À l’heure actuelle, au Canada, la contraception sans danger n’est souvent qu’un rêve pour bien des gens, y compris ceux qui vivent dans le Nord ou dans des régions rurales ou éloignées, ceux qui sont d’origine autochtone, ceux qui souffrent de toxicomanie ou d’une maladie mentale et ceux de statut socioéconomique inférieur. En l’absence d’un régime fédéral d’assurance-médicaments, l’accès à des moyens de contraception modernes, efficaces et abordables diffère d’une province ou d’un territoire à l’autre, malgré le fait que le Canada est doté d’un système de santé universel et d’une loi universelle sur la santé.

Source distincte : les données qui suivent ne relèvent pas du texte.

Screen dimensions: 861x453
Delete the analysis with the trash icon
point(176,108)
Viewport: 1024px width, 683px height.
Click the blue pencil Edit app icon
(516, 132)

Au pays, les provinces fournissent un ensemble disparate de mesures d’aide financière pour accéder aux contraceptifs, ce qui signifie que, même si les populations vulnérables ciblées telles que les jeunes, les personnes à faible revenu et les personnes non assurées ont peut-être un accès subventionné à certaines formes de contraception, le coût demeure le principal obstacle à l’accès pour l’ensemble des Canadiens. Tant et aussi longtemps que la couverture financière demeurera inégale, les gens vont continuer de dépendre de réseaux d’organismes de défense des intérêts tels qu’Action Canada pour obtenir des renseignements fiables et fondés sur les données probantes concernant les formes de contraception disponibles dans leur province ou territoire respectif et la façon dont ils peuvent se les procurer afin de pouvoir prendre les bonnes décisions en ce qui a trait à leur santé.

Son Honneur la Présidente [ - ]

Sénatrice McPhedran, je regrette de devoir vous interrompre, mais il est 16 heures.